With his career revitalized, Billy began touring with a group of musicians that made up the new Rock-A-Teers band. In October of 2002, he played for the first time in Europe, at "The 29th Hemsby Rock 'N' Roll Show," in England, one of the continent's pre-eminent roots-rock festivals. That appearance coincided with the issue of a 27 track career retrospective, entitled Billy Adams-Rockin' Thru The Years 1955-2002, released on Sanctuary (Castle) Records. The project spans Billy's rockin' career from the '50s thru today.

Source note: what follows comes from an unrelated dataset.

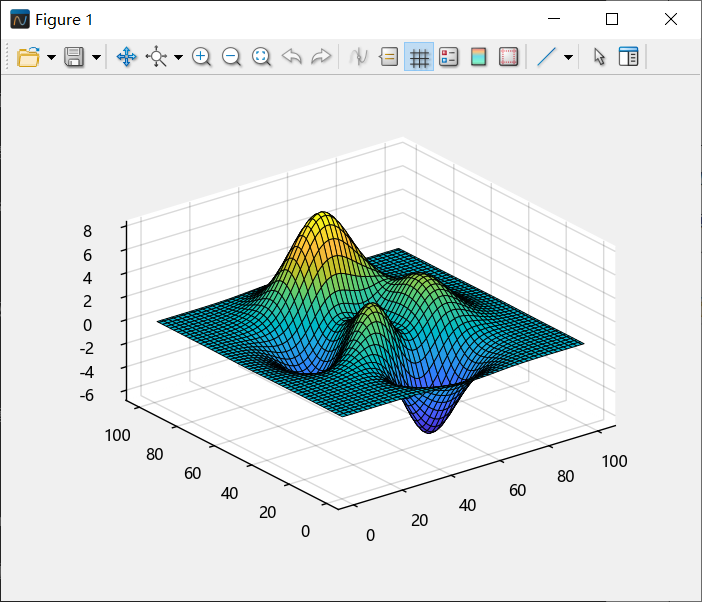
Task: Click the Zoom to fit icon
Action: point(261,57)
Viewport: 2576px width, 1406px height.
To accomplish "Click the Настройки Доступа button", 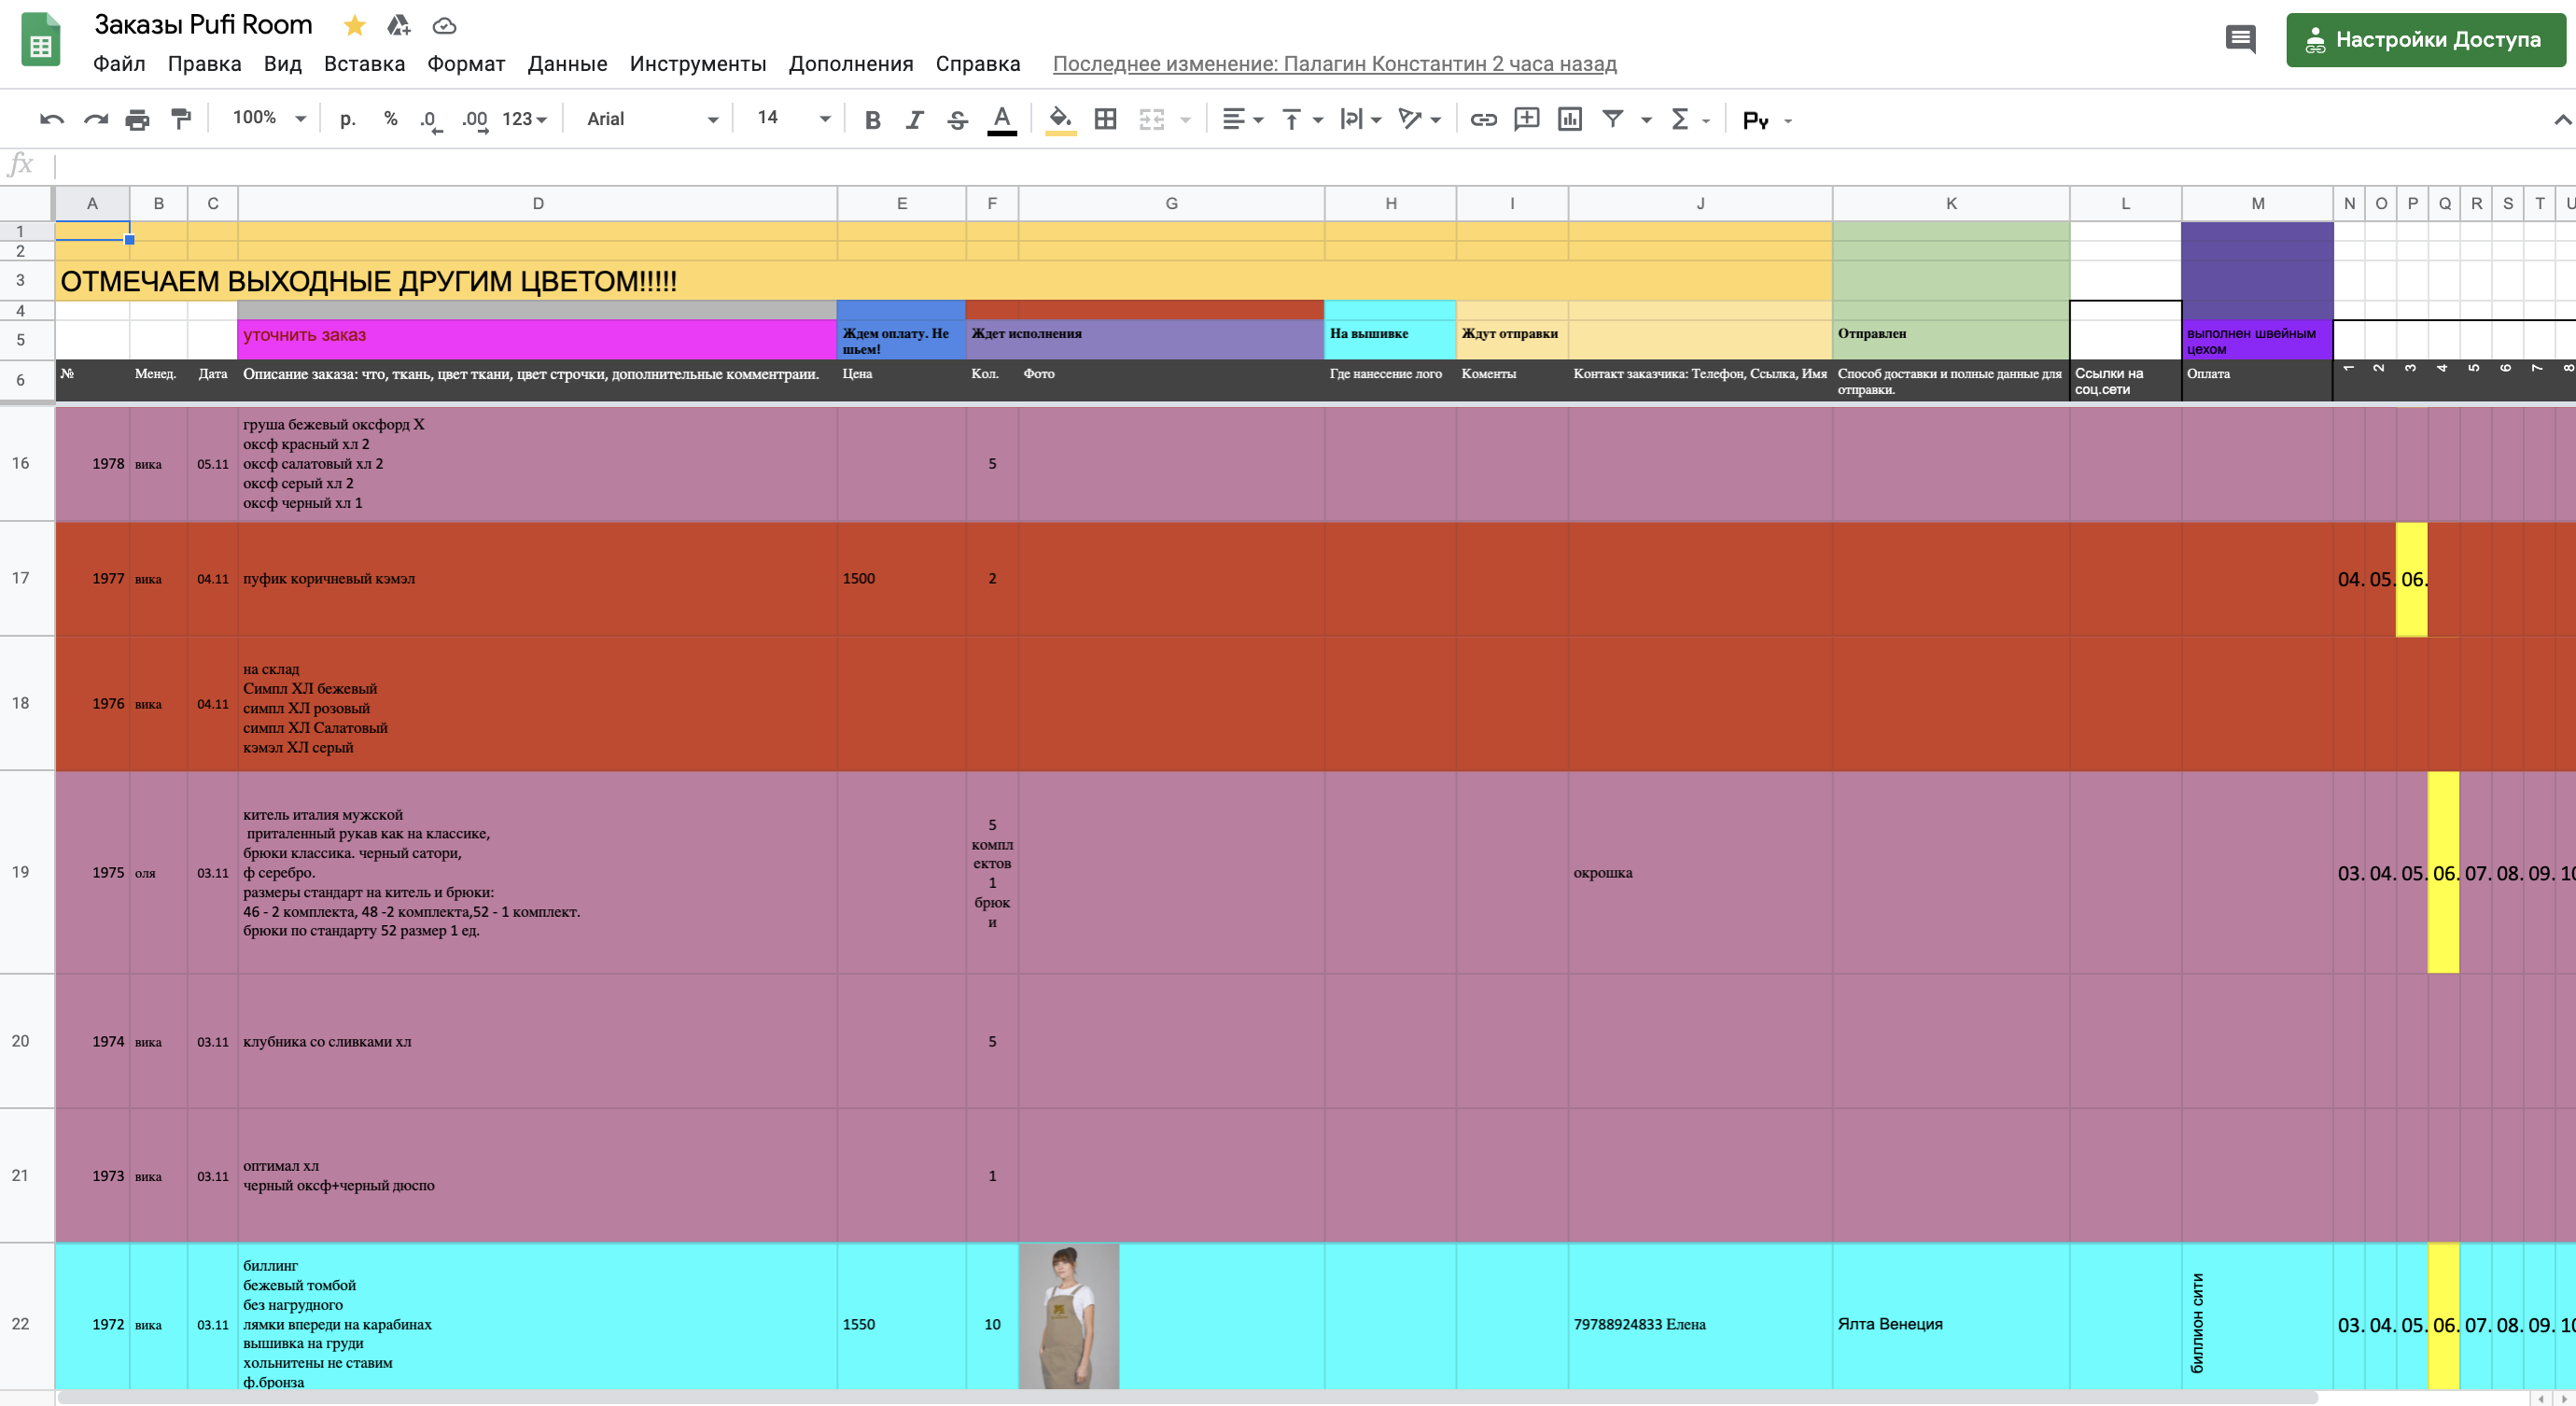I will tap(2425, 39).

As a testament to the staying power of a great song, Sanctuary/BMG Records included "Rock, Pretty Mama" on a compilation entitled Rockabilly Riot (released in September of 2003), along with tracks by Elvis, Roy Orbison, Jerry Lee Lewis, Carl Perkins and others.

2007 marked Billy's 50th anniversary as a recording artist. It is an exciting and busy time for him. He had two well-received shows at the 2007 Americana International Festival, in England. Fifty years on, Billy Adams was still "Rockin'!"

In October 2007, Adams was featured in the Public Radio International (PRI) series, Whole Lotta Shakin'. The series comprises ten one-hour documentaries that explore the artists and artistry of rockabilly – the foundation of rock and roll. Adams is the first voice heard in the "teaser" at the beginning of every show, along with Barbara Pittman, Carl Perkins, Janis Martin and Eddie Cochran. He is quoted in the series opener, "Good Rockin' Tonight," and his story is told in the fourth installment, "Rebels with Guitars."

More infor: https://www.rockabillyradio.org/programs.html

Musicologist Colin Escott summed up Billy Adams best in the liner notes of Rockabilly Riot: "He is now one of the great exponents of rockabilly from the golden era, in demand at clubs and festivals worldwide."

Adams died in Westmoreland, Tennessee, March 30, 2019, twenty-four days after his 79th birthday.

(Clif Doyal Agency. CDA Promotions- Nashville..Rockabilly Hall of Fame)

 


ROCKABILLY ADAMS FACTS:

Billy's Birthday: March 6, 1940

Parents: Charles McKinley & Sarah Rachael Mullins Adams

Siblings: 8 sharing the same parents: Charlie, Dorothy, Lillian, Susie, Faye, Kaye, Elna, and Dianne Adams and 4 "step-siblings" : Wayne, Darcus, Opal, and Dixie Adams.

Wife: Freda Louise Riffe. Their wedding took place in a little church on Argillite Road, in Flatwoods, KY. The minister was E.L. Cyrus, the late grandfather of country music's Billy Ray Cyrus.

Anniversary: July 9, 1961

Children: Tina Maria, Teresa (Reesee), and Janetta Darlene. The girls formed a trio in the early 90's, "Mountain Harmony". For four years, Mountain Harmony performed and recorded Christian country music. They opened for many great country artists and enjoyed a two year stint at the world famous "Renfro Valley", Kentucky's own little Grand Ole Opry.

Favorite Pet: His Siberian Husky "Keeno The King" born Dec. '97.

Favorite Color: Blue

Favorite Sport: Boxing

Favorite Hairstyle: The Ducktail, of course.